**PROBLEM TO SOLVE:** Render each line of the records below as an item in a numbered list, leaving out the blank lines.

**Source records:**

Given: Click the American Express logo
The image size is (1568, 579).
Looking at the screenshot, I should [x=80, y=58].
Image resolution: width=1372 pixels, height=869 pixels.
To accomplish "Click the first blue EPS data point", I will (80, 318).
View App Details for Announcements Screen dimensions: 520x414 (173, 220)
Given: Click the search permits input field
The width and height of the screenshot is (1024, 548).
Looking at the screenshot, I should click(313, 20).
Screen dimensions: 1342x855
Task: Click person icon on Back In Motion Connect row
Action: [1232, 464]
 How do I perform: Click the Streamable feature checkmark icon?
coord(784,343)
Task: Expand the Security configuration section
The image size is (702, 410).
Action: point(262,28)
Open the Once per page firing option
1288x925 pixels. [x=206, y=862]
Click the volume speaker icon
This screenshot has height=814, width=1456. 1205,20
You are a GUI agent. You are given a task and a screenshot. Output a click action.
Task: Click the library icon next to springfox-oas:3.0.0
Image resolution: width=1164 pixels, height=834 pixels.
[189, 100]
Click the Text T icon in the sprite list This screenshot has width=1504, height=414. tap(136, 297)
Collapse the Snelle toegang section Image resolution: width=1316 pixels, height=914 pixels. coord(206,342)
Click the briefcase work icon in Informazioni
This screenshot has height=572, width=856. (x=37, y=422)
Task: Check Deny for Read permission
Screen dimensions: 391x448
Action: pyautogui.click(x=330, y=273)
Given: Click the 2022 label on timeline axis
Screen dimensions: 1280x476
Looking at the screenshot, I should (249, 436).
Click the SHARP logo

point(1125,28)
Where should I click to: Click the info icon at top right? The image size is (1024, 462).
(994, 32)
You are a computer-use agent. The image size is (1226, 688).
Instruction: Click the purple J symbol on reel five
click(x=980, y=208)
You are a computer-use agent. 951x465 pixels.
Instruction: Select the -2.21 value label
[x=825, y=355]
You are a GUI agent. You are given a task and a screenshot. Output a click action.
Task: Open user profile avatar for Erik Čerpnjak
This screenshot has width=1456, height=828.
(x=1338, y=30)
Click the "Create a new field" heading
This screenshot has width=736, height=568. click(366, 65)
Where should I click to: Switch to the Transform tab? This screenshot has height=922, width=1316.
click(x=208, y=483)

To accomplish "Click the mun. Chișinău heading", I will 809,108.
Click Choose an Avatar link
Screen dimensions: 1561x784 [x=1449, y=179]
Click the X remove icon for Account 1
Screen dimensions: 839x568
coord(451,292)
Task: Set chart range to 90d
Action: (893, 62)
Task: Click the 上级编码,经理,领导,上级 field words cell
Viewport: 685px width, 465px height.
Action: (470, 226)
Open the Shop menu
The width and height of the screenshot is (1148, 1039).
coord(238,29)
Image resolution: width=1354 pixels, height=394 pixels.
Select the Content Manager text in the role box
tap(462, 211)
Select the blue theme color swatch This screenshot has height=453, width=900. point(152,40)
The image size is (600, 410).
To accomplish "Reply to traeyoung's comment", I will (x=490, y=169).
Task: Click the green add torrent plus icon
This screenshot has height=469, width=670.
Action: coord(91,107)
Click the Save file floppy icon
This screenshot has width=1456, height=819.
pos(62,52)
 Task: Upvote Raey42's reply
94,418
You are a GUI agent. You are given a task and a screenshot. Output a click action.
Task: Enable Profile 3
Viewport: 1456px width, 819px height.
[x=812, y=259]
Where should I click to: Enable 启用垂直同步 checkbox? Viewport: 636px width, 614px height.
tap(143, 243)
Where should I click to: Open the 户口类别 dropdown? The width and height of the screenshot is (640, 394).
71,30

**RESULT OF THIS EXERCISE:**
1. Given: Click the American Express logo
2. The image size is (1568, 579).
3. Looking at the screenshot, I should [x=80, y=58].
4. Image resolution: width=1372 pixels, height=869 pixels.
5. To accomplish "Click the first blue EPS data point", I will (80, 318).
6. View App Details for Announcements Screen dimensions: 520x414 (173, 220)
7. Given: Click the search permits input field
8. The width and height of the screenshot is (1024, 548).
9. Looking at the screenshot, I should click(313, 20).
10. Screen dimensions: 1342x855
11. Task: Click person icon on Back In Motion Connect row
12. Action: [1232, 464]
13.  How do I perform: Click the Streamable feature checkmark icon?
14. coord(784,343)
15. Task: Expand the Security configuration section
16. The image size is (702, 410).
17. Action: point(262,28)
18. Open the Once per page firing option
19. 1288x925 pixels. [x=206, y=862]
20. Click the volume speaker icon
21. This screenshot has height=814, width=1456. 1205,20
22. You are a GUI agent. You are given a task and a screenshot. Output a click action.
23. Task: Click the library icon next to springfox-oas:3.0.0
24. Image resolution: width=1164 pixels, height=834 pixels.
25. [189, 100]
26. Click the Text T icon in the sprite list This screenshot has width=1504, height=414. tap(136, 297)
27. Collapse the Snelle toegang section Image resolution: width=1316 pixels, height=914 pixels. coord(206,342)
28. Click the briefcase work icon in Informazioni
29. This screenshot has height=572, width=856. (x=37, y=422)
30. Task: Check Deny for Read permission
31. Screen dimensions: 391x448
32. Action: pyautogui.click(x=330, y=273)
33. Given: Click the 2022 label on timeline axis
34. Screen dimensions: 1280x476
35. Looking at the screenshot, I should (249, 436).
36. Click the SHARP logo
37. point(1125,28)
38. Where should I click to: Click the info icon at top right? The image size is (1024, 462).
39. (994, 32)
40. You are a computer-use agent. The image size is (1226, 688).
41. Instruction: Click the purple J symbol on reel five
42. click(x=980, y=208)
43. You are a computer-use agent. 951x465 pixels.
44. Instruction: Select the -2.21 value label
45. [x=825, y=355]
46. You are a GUI agent. You are given a task and a screenshot. Output a click action.
47. Task: Open user profile avatar for Erik Čerpnjak
48. This screenshot has width=1456, height=828.
49. (x=1338, y=30)
50. Click the "Create a new field" heading
51. This screenshot has width=736, height=568. click(366, 65)
52. Where should I click to: Switch to the Transform tab? This screenshot has height=922, width=1316.
53. click(x=208, y=483)
54. To accomplish "Click the mun. Chișinău heading", I will 809,108.
55. Click Choose an Avatar link
56. Screen dimensions: 1561x784 [x=1449, y=179]
57. Click the X remove icon for Account 1
58. Screen dimensions: 839x568
59. coord(451,292)
60. Task: Set chart range to 90d
61. Action: (893, 62)
62. Task: Click the 上级编码,经理,领导,上级 field words cell
63. Viewport: 685px width, 465px height.
64. Action: (470, 226)
65. Open the Shop menu
66. The width and height of the screenshot is (1148, 1039).
67. coord(238,29)
68. Image resolution: width=1354 pixels, height=394 pixels.
69. Select the Content Manager text in the role box
70. tap(462, 211)
71. Select the blue theme color swatch This screenshot has height=453, width=900. point(152,40)
72. The image size is (600, 410).
73. To accomplish "Reply to traeyoung's comment", I will (x=490, y=169).
74. Task: Click the green add torrent plus icon
75. This screenshot has height=469, width=670.
76. Action: coord(91,107)
77. Click the Save file floppy icon
78. This screenshot has width=1456, height=819.
79. pos(62,52)
80.  Task: Upvote Raey42's reply
81. 94,418
82. You are a GUI agent. You are given a task and a screenshot. Output a click action.
83. Task: Enable Profile 3
84. Viewport: 1456px width, 819px height.
85. [x=812, y=259]
86. Where should I click to: Enable 启用垂直同步 checkbox? Viewport: 636px width, 614px height.
87. tap(143, 243)
88. Where should I click to: Open the 户口类别 dropdown? The width and height of the screenshot is (640, 394).
89. 71,30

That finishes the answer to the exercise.